Your task:
Copy out the rows from the line containing "Viewport: 1569px width, 982px" to the line containing "(x=26, y=71)", both of those lines included, exactly as they appear.
+++
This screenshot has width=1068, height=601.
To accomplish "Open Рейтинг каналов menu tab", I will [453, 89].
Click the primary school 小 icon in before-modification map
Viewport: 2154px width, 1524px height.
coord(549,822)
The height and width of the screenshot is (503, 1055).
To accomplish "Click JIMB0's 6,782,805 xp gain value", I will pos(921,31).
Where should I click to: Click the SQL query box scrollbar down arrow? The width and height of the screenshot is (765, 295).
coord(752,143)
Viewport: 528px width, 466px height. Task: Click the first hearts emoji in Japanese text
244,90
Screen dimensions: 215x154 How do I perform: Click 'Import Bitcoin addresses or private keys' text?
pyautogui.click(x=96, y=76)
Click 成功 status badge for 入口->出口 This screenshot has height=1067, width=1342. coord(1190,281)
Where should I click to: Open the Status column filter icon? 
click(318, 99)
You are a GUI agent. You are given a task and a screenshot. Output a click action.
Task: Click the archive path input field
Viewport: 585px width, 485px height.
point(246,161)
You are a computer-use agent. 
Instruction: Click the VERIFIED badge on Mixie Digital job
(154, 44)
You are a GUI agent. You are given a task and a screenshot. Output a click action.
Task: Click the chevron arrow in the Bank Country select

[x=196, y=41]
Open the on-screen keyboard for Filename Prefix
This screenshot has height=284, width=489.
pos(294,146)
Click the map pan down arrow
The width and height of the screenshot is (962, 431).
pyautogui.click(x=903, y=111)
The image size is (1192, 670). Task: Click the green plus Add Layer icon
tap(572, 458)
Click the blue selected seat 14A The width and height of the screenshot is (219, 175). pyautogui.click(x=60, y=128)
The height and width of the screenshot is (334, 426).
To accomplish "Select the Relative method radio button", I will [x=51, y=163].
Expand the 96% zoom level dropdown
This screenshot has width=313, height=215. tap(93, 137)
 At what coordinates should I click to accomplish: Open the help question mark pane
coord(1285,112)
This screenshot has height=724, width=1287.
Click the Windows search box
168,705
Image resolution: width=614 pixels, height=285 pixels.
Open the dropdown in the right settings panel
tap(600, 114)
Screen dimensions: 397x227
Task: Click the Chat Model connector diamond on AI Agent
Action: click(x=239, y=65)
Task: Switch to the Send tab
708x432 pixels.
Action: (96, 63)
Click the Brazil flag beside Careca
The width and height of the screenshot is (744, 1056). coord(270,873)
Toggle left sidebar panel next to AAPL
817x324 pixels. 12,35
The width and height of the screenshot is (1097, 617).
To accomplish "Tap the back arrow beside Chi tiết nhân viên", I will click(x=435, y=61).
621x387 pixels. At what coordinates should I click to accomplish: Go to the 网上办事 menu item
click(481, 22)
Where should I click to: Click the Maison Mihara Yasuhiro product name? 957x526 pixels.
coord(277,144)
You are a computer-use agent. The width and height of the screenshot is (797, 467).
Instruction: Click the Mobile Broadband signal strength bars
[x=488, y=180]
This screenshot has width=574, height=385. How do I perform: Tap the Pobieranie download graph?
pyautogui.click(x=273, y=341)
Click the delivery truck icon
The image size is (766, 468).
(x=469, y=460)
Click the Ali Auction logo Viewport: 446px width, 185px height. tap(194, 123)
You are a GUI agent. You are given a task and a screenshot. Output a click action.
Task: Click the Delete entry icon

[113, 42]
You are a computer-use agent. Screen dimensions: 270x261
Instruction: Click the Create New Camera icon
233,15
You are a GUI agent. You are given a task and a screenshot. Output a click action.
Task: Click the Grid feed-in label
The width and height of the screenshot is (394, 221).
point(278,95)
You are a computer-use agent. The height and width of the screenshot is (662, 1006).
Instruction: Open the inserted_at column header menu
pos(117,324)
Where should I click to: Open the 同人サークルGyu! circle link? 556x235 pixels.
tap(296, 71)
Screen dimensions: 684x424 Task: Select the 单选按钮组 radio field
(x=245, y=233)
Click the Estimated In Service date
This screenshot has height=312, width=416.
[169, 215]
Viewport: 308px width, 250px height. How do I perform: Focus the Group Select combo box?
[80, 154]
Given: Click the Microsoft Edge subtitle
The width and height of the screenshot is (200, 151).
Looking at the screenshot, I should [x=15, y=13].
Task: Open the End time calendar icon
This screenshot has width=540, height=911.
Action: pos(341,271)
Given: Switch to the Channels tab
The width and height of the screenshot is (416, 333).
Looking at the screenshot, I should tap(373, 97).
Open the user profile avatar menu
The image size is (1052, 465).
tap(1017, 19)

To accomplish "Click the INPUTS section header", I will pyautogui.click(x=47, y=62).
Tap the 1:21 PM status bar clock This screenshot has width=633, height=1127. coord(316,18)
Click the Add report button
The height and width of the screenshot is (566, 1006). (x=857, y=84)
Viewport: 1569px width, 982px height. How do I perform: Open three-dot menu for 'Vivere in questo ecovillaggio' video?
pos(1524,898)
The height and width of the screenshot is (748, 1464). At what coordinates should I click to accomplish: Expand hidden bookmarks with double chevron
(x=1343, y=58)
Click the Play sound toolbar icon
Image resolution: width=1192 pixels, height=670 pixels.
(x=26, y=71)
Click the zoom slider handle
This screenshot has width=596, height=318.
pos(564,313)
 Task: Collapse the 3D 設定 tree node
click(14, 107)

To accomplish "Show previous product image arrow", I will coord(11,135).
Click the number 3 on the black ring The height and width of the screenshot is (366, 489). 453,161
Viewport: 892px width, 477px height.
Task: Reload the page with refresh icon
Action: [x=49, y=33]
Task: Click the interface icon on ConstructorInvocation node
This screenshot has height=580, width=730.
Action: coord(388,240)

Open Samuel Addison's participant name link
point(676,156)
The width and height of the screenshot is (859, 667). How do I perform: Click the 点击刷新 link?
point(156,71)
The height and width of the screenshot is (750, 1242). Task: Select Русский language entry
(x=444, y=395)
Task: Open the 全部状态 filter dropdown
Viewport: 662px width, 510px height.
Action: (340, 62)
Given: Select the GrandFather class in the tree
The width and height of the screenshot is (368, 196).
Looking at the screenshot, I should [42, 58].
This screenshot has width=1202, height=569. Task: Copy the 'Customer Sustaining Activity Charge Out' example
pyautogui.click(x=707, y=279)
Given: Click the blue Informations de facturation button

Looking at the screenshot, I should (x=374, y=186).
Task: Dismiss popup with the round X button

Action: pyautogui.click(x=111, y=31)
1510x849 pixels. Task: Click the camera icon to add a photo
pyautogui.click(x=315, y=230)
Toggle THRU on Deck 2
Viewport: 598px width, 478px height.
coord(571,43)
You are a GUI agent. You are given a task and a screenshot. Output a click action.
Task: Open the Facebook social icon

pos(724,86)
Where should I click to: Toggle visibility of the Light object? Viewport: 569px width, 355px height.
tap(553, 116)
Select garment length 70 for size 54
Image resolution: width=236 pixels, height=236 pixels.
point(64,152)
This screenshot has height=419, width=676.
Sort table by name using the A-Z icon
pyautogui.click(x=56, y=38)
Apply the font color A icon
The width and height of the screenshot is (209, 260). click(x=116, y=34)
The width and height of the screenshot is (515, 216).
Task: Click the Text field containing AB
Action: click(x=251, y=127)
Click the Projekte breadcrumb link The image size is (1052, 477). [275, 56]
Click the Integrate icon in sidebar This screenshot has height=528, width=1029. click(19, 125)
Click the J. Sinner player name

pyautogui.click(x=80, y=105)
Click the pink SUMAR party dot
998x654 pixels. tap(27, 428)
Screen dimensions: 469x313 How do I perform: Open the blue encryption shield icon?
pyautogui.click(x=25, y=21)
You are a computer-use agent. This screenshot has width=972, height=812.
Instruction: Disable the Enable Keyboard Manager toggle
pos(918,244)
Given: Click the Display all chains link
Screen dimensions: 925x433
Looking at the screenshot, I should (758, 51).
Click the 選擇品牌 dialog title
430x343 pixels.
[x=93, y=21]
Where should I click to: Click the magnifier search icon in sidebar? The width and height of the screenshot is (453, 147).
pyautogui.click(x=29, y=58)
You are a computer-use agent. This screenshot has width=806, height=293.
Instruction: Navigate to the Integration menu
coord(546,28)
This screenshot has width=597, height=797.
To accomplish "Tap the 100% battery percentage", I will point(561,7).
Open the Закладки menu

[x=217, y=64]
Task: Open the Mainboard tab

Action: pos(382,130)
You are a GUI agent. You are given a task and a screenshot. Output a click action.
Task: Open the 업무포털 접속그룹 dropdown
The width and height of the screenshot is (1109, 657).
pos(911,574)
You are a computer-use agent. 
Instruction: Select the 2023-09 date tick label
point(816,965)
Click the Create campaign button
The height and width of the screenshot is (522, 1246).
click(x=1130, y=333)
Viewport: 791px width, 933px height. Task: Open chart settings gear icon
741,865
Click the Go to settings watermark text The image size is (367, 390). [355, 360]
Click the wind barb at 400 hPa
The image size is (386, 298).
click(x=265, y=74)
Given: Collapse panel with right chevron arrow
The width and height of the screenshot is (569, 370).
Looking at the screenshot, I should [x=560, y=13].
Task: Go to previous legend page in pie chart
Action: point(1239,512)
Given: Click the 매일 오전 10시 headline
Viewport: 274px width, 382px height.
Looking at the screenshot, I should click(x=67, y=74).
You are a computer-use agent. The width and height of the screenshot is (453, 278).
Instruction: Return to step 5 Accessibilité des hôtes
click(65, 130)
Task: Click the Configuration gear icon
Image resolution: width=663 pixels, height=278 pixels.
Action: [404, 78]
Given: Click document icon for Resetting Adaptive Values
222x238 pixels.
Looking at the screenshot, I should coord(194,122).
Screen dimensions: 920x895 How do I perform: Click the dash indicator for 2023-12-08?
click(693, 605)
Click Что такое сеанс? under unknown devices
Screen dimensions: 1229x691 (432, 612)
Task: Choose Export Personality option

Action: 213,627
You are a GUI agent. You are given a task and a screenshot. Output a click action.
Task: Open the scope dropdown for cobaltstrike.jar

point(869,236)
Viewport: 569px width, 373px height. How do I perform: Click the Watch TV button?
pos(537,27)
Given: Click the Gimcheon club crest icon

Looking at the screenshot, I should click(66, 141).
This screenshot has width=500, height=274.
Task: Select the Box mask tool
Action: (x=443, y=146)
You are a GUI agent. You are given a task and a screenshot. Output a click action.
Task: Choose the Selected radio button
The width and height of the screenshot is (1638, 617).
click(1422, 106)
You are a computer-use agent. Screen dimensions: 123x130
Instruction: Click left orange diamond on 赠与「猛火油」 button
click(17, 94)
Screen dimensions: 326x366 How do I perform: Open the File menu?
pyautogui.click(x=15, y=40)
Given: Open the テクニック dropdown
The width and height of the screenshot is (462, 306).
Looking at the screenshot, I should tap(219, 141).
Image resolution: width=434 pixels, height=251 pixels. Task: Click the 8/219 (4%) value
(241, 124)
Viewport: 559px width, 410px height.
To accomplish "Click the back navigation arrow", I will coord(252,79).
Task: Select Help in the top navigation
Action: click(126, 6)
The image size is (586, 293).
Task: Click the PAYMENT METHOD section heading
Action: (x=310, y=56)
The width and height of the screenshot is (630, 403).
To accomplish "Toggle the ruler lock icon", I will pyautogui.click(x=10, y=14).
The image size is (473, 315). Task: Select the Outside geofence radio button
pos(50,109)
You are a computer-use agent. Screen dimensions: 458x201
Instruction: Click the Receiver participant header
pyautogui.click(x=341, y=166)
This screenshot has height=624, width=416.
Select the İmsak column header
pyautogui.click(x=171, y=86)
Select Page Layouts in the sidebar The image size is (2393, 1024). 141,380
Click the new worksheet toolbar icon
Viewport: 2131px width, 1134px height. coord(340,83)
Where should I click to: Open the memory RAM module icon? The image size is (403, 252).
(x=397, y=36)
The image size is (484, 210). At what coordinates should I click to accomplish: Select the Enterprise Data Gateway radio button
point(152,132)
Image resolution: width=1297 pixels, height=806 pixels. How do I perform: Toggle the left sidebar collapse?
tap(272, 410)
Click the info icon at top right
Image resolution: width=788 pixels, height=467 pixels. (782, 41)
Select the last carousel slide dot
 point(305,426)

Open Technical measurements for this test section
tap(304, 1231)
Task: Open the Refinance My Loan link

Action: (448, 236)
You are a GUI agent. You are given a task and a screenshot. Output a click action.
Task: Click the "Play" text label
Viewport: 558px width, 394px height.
+++
Written response:
Viewport: 1569px width, 982px height. How do I perform: Open three-dot menu for 'Vivere in questo ecovillaggio' video?
pos(1524,898)
The height and width of the screenshot is (748, 1464). At what coordinates should I click to accomplish: Expand hidden bookmarks with double chevron
(x=1343, y=58)
Click the Play sound toolbar icon
Image resolution: width=1192 pixels, height=670 pixels.
(x=26, y=71)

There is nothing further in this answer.